━━━━━ Given records
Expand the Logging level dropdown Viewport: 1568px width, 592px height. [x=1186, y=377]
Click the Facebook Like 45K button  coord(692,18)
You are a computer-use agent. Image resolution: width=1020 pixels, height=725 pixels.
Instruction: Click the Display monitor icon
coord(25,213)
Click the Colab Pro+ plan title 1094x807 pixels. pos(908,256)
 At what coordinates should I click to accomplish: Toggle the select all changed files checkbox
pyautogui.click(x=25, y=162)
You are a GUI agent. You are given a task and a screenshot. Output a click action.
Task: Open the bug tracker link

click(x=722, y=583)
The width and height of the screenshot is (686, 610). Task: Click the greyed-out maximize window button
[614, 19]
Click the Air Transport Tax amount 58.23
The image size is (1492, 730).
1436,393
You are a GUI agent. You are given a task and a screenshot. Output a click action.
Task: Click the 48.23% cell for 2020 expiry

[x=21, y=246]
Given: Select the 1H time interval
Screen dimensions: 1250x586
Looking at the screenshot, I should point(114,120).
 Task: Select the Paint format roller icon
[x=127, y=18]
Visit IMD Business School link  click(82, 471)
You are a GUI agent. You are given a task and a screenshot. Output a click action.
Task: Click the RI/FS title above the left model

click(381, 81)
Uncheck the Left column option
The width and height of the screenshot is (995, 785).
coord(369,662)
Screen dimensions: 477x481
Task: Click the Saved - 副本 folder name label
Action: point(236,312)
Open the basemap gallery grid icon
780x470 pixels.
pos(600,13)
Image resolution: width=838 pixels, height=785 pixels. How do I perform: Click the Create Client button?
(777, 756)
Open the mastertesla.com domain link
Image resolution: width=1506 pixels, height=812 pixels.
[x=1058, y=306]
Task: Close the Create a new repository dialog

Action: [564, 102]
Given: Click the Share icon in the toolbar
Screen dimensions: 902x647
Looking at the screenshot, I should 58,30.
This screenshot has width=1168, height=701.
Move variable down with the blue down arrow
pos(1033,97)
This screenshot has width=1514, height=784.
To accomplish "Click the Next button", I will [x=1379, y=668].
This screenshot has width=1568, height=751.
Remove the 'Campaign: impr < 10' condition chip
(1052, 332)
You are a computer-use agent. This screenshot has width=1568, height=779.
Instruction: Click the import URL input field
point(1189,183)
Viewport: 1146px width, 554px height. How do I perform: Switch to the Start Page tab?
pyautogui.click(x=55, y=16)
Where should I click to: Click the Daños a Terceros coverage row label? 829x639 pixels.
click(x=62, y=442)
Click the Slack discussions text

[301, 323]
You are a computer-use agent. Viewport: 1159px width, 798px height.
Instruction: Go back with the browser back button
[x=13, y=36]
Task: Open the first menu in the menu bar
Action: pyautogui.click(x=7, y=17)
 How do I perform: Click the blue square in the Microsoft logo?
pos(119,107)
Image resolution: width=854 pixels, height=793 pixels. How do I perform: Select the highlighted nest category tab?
━━━━━━━━━━
Count, and answer with the number only: how many lines of the data include the string "This"?

| Answer area |
4